Identify every line of the records that contains the word "unit", and copy each such line in full.
— Begin PROVIDED ENTRIES —
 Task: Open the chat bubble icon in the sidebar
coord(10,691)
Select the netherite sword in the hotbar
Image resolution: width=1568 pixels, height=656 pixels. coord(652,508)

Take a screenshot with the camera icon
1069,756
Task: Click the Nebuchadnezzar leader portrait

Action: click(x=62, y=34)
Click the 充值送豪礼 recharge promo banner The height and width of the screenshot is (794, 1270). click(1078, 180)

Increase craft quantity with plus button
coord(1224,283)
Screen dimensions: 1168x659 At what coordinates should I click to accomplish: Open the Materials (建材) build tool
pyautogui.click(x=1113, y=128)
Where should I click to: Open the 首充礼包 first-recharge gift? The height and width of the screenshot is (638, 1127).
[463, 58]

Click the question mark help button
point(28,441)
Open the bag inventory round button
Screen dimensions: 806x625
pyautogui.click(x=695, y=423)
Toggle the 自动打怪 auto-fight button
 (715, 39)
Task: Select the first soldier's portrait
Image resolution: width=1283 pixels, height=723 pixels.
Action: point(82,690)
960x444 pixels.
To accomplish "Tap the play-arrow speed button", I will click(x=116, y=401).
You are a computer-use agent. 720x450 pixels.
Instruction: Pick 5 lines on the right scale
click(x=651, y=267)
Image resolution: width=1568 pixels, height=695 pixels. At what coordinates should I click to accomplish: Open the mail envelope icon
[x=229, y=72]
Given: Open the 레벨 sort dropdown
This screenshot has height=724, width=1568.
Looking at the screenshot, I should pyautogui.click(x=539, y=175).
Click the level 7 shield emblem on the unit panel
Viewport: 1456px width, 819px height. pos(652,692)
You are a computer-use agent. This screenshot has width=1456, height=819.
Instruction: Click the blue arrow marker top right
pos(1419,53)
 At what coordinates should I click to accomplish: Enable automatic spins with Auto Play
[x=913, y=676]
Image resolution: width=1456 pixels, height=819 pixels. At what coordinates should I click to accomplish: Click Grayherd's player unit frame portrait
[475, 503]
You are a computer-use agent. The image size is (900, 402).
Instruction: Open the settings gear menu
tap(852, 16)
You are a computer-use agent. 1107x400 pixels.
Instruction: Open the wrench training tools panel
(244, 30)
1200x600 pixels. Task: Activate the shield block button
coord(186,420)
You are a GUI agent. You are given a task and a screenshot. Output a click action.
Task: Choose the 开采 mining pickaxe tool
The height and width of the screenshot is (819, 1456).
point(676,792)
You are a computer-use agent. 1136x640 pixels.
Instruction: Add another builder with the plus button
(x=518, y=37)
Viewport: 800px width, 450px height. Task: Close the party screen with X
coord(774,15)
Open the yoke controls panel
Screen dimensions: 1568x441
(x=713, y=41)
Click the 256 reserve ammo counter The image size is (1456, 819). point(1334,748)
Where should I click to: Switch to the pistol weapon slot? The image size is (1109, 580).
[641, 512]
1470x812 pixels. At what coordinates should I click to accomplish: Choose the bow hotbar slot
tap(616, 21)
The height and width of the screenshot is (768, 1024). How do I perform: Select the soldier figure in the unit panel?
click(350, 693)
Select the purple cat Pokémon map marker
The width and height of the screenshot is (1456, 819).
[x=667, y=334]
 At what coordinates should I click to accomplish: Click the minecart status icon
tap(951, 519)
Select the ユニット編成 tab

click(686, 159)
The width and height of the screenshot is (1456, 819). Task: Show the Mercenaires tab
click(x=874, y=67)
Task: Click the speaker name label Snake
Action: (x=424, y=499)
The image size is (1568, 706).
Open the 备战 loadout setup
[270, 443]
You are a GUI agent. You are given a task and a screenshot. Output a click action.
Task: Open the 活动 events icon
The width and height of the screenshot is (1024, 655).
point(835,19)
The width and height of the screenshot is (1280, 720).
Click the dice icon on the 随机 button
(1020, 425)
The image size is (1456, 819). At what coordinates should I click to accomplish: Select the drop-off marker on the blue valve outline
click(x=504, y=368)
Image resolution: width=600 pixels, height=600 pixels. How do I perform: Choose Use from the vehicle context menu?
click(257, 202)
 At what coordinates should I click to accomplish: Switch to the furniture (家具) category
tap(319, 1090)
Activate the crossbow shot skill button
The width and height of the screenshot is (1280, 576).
— End PROVIDED ENTRIES —
#### THE REPLY
Click the level 7 shield emblem on the unit panel
Image resolution: width=1456 pixels, height=819 pixels. At what coordinates should I click to accomplish: Click Grayherd's player unit frame portrait
The height and width of the screenshot is (768, 1024). How do I perform: Select the soldier figure in the unit panel?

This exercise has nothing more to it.